LE QUOTIDIEN : Une pétition de médecins et de patients associent les téléconsultations des complémentaires santé à de la médecine low-cost. Quelle est la position de l'Ordre ?
Dr JACQUES LUCAS : La téléconsultation doit se développer de façon prioritaire avec le soutien de l'État, dans le cadre du parcours de soins. La pétition qui nous a interpellés a recueilli 1 100 signatures, ce n'est pas négligeable. Les signataires soulèvent un problème mais il faut traiter le sujet avec la clairvoyance et la pondération nécessaires.

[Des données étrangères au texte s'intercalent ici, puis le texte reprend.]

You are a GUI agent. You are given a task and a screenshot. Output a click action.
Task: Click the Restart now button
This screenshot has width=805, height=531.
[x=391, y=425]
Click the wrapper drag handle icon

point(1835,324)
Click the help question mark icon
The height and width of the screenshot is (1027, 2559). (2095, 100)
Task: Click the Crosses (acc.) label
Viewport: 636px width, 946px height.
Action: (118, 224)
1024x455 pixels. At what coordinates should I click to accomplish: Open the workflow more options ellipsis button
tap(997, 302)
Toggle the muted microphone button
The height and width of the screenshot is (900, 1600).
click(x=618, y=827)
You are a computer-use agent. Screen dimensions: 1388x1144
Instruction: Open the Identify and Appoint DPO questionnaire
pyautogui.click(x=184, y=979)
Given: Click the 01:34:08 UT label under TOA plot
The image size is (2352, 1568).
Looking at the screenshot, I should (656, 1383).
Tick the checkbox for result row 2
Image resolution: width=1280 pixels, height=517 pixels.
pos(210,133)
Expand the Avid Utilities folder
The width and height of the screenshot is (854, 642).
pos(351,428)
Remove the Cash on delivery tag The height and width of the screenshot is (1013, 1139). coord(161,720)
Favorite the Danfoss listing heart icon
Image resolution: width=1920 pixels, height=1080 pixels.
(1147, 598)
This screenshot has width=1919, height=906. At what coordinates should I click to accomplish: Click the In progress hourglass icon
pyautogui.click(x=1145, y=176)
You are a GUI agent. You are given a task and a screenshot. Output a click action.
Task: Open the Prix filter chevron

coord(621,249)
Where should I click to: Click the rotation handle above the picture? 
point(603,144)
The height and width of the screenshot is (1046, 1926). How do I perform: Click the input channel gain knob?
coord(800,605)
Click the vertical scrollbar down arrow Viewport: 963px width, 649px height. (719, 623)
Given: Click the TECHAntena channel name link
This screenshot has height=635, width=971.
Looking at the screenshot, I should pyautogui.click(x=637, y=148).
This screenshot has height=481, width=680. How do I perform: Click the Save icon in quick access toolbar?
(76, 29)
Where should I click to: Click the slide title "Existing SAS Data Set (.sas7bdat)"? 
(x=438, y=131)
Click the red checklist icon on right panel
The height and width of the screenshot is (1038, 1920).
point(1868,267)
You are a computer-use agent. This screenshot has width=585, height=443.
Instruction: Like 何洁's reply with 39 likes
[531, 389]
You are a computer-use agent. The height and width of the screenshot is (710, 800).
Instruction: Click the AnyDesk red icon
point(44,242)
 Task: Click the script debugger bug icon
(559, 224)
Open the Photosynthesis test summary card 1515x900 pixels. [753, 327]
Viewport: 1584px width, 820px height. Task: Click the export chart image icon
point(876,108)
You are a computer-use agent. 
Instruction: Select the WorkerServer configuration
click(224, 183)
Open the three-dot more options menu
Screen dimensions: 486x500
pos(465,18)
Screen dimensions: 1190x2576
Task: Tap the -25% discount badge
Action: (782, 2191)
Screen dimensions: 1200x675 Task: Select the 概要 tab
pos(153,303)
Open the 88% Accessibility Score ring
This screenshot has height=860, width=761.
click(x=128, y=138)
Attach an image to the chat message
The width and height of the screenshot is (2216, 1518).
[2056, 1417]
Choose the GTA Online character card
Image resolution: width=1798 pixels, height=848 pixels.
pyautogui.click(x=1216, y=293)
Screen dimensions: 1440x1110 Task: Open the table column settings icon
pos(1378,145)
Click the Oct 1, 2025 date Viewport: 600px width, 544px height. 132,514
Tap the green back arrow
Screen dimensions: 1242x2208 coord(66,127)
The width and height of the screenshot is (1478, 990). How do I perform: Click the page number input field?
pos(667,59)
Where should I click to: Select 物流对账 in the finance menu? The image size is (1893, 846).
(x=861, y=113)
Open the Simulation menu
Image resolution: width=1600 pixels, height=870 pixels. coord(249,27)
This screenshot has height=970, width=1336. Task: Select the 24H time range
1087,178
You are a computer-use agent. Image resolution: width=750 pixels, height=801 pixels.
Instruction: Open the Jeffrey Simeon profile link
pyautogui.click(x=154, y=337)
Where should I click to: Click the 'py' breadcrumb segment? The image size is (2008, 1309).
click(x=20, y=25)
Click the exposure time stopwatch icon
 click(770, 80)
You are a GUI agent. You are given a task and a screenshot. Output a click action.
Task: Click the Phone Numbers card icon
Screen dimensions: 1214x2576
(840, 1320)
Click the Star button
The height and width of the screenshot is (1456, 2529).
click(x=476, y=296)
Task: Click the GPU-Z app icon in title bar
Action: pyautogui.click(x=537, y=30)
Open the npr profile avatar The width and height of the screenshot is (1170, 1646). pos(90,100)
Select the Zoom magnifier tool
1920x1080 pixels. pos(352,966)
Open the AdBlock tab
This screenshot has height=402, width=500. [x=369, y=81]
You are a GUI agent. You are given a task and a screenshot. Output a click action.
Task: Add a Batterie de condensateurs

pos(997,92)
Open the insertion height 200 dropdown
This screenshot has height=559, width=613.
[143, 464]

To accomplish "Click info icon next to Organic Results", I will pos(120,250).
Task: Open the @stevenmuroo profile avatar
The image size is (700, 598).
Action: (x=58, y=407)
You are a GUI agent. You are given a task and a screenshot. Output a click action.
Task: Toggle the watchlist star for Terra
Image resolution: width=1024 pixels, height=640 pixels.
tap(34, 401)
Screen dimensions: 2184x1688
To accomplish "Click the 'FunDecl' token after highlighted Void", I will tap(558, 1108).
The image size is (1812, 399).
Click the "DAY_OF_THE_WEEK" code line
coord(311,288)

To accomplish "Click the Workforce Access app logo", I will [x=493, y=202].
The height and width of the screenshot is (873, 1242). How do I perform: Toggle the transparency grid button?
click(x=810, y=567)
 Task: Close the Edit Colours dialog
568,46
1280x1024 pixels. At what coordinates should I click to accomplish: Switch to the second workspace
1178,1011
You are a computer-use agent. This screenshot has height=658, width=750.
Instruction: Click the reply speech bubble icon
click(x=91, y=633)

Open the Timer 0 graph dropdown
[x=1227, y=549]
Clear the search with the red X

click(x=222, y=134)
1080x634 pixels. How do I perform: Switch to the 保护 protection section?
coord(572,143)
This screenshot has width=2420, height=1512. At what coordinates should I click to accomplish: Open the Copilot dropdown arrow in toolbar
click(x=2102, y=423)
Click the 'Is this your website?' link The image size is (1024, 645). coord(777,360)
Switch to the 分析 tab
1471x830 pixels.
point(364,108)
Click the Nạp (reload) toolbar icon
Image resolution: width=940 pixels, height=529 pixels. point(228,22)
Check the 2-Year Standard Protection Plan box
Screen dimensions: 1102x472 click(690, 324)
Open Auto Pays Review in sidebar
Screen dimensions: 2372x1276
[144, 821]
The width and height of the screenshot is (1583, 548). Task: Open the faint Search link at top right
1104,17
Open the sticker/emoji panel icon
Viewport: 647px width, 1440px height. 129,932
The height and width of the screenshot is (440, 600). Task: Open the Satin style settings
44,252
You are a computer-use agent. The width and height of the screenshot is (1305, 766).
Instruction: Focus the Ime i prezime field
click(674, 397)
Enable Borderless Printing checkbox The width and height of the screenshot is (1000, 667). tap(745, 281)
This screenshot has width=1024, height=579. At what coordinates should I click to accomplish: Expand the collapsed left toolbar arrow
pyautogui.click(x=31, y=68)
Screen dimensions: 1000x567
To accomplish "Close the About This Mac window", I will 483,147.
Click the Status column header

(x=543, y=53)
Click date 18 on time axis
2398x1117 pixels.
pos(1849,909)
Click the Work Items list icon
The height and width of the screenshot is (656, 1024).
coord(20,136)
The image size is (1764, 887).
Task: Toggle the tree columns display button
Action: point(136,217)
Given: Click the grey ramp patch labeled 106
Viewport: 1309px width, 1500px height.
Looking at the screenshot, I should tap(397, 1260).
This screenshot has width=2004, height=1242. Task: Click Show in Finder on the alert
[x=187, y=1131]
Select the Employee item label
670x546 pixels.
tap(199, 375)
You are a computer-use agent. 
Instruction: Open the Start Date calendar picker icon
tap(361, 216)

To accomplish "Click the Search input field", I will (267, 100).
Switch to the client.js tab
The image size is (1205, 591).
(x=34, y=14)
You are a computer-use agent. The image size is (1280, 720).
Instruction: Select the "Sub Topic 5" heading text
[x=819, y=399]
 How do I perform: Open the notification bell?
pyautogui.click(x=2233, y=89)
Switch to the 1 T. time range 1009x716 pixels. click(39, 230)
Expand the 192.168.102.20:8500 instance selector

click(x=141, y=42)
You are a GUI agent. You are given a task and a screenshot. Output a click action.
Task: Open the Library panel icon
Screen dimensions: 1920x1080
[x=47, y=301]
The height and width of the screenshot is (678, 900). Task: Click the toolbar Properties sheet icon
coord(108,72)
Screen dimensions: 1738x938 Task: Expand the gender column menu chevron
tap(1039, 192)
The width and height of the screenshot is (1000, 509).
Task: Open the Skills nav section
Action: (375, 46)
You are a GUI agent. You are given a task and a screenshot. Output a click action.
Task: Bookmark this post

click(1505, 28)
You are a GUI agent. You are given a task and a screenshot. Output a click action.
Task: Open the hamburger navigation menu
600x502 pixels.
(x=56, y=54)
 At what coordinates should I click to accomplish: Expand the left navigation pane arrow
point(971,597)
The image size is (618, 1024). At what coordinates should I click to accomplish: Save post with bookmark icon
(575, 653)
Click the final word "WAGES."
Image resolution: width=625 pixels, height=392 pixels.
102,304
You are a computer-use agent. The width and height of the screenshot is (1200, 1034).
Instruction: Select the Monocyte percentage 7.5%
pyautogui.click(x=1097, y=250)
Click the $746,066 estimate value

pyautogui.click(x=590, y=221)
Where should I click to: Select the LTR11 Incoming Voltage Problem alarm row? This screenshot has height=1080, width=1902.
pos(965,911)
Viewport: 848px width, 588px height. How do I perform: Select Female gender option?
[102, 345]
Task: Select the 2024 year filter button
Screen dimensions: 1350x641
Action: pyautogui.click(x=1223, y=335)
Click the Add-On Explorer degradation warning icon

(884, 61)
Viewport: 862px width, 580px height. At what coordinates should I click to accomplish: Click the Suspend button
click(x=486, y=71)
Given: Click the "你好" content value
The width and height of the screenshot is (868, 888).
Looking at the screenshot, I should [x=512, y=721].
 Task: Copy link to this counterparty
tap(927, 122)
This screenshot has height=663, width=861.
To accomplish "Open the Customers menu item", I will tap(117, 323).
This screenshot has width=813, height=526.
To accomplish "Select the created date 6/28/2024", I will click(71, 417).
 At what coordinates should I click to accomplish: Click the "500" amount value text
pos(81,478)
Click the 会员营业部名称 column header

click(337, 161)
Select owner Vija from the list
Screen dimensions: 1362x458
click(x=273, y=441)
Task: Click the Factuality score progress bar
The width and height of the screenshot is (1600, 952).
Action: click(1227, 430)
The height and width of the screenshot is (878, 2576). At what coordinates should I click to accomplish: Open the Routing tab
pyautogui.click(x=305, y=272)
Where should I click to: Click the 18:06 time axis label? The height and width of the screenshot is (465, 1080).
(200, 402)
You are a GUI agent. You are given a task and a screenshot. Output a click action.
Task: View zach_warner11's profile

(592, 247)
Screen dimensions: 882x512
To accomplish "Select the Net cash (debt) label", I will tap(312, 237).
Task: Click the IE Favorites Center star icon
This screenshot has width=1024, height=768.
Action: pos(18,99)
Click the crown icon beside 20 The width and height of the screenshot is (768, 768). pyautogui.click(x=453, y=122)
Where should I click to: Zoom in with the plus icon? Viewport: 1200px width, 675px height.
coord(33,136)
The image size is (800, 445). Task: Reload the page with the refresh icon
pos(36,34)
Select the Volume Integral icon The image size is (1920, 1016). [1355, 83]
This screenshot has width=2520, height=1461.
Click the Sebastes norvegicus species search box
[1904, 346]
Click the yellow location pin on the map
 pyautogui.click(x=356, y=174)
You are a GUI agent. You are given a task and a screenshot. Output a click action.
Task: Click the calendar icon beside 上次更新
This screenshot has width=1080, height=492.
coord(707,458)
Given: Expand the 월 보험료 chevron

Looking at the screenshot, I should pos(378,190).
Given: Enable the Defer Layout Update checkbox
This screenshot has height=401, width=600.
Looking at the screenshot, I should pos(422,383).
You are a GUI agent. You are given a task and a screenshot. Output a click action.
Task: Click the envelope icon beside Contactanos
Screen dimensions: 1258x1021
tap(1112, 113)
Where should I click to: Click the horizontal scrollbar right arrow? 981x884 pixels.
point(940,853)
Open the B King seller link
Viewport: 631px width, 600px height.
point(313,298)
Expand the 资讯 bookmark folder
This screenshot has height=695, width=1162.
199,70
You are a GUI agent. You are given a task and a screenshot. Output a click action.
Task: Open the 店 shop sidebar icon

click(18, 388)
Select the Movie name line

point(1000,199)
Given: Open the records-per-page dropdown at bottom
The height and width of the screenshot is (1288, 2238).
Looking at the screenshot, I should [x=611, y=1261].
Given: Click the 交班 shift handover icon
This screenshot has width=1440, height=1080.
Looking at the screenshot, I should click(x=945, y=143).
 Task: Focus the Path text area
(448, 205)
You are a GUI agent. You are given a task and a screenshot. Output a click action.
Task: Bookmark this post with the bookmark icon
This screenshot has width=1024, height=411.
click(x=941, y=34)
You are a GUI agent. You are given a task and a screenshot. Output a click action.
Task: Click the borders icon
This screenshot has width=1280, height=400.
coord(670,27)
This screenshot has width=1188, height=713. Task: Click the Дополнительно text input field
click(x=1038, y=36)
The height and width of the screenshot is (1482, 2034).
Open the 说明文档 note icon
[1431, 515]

Les choses ont évolué avec la loi de financement de la Sécurité sociale 2018 puisque la téléconsultation dans le cadre du parcours de soins rentre dans le droit commun. L'Ordre va exprimer ses recommandations dans une note d'ici à quelques jours.
Doit-on craindre la rupture ou le contournement du parcours de soins ?
Aujourd'hui, rien n'interdit à un patient de consulter en dehors du parcours de soins ! Rien n'oblige un médecin à être conventionné avec l'assurance-maladie obligatoire sur le plan théorique. Et rien n'interdit à un assureur de proposer à ses assurés des téléconsultations. L'état du droit actuellement est tout à fait clair. Mais il faut une convention avec l'agence régionale de santé et l'Ordre doit viser les contrats avec les médecins pratiquant la télémédecine avec ces plateformes.
Précisons un point. Les complémentaires santé ne proposent pas des téléconsultations à proprement parler mais des téléconseils personnalisés. Si tout le monde ne met pas derrière le même mot la même signification, cela devient un dialogue de sourd.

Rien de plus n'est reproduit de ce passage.